Как же объяснить, ввиду всего сказанного выше, тот факт, что Маркс и Энгельс с энтузиазмом встретили сообщения о назревании революции в России? В предисловии к русскому изданию «Манифеста» (1882) они писали: «Теперь он [царь] — содержащийся в Гатчине военнопленный революции, и Рос­сия представляет собой передовой отряд революционного движения в Европе» [73].
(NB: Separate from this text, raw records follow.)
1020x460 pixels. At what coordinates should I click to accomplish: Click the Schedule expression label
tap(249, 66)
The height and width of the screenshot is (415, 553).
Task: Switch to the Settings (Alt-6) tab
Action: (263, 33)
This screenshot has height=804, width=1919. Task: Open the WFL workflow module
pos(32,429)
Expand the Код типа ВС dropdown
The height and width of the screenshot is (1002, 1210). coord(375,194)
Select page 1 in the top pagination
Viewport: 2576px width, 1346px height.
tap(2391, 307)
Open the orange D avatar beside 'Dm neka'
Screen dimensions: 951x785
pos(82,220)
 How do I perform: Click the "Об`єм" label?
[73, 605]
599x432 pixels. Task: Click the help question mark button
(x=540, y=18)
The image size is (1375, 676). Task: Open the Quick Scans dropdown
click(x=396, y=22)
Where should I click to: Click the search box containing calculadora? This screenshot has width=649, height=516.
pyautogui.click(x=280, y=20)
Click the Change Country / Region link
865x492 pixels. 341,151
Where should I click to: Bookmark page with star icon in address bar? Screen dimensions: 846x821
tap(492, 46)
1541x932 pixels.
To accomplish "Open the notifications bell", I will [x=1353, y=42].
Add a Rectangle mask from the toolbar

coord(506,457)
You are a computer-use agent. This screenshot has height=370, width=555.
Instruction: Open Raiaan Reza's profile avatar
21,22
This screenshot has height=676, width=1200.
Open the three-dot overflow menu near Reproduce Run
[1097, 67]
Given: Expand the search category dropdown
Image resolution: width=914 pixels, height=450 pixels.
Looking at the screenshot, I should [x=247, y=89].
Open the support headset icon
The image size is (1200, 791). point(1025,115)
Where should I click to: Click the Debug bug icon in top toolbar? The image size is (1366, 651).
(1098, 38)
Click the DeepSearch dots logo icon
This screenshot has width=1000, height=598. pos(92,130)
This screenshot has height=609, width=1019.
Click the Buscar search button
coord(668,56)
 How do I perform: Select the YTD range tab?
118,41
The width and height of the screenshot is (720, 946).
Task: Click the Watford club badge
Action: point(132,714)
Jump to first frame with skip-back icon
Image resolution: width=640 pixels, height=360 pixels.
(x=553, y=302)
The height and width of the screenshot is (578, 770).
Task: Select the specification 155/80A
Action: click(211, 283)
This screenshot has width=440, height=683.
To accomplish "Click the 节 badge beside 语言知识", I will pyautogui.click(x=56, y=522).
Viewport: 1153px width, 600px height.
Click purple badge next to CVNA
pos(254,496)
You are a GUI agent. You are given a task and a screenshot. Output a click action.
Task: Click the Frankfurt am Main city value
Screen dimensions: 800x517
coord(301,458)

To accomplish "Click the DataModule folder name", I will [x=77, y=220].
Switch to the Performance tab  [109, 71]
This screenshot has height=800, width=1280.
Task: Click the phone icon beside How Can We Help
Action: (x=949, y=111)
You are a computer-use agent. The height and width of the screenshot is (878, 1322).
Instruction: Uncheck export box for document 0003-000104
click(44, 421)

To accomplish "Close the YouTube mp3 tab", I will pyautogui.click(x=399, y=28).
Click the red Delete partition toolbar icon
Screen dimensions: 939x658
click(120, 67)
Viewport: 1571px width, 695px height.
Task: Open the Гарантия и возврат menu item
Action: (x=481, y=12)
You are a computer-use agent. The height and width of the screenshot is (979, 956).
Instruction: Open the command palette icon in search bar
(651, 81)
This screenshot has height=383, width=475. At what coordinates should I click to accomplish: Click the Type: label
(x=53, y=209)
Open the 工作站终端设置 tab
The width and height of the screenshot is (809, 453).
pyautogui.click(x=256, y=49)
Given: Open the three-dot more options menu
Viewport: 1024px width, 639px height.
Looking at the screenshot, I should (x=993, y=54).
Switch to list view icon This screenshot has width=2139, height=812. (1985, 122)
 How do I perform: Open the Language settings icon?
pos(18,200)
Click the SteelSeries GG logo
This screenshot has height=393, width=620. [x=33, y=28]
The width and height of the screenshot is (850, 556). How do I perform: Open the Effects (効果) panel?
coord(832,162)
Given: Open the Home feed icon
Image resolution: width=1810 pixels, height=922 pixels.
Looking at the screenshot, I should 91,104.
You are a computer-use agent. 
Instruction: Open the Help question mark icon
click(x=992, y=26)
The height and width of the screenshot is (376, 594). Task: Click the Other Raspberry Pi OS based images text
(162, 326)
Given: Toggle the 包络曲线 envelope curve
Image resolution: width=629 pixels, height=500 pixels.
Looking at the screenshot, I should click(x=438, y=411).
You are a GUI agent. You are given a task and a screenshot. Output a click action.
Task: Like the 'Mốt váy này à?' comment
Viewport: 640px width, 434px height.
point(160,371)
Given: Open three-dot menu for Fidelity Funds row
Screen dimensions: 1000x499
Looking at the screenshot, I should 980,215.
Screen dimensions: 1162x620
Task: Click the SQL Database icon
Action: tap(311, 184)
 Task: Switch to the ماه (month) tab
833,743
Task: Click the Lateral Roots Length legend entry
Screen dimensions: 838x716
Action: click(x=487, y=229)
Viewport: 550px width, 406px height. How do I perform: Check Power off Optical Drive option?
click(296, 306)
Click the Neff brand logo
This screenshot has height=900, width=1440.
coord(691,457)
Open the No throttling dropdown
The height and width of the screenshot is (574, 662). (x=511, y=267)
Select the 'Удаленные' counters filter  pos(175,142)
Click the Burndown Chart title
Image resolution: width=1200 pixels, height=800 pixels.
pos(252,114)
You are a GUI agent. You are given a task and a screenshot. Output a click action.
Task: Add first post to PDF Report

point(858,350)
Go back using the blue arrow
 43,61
О какой же революции здесь идет речь? Речь идет об убийстве народовольцами 1 марта 1881 г. Александра II. Что же это за революция? Еще сравнительно недавно (1870) Маркс и Энгельс говорили о ее социальной базе в издева­тельском тоне. Маркс пишет о России: «У меня никогда не было радужных представлений об этом коммунистическом Эльдорадо». А Энгельс пишет Марксу: «Каким несчастьем было бы для мира — не будь это невероятной ложью, — что в России якобы насчитывается 40 ООО революционных сту­дентов, не имеющих за собой пролетариата или даже рево­люционного крестьянства, а впереди — иной карьеры, чем выбор между Сибирью или эмиграцией в Западную Европу. Уж если что и могло бы погубить западноевропейское движе­ние, так это импорт этих 40 ООО более или менее образован­ных, честолюбивых, голодающих русских нигилистов… Ясно, как день, что опасность налицо. Святая Русь будет ежегодно выбрасывать некоторое количество таких русских «без пер­спективы на карьеру», и под предлогом интернационально­го принципа они повсюду будут втираться в доверие к рабо­чим, добиваться роли вождей, вносить свои, неизбежные у русских, личные интриги и споры» [74, с. 357, 404].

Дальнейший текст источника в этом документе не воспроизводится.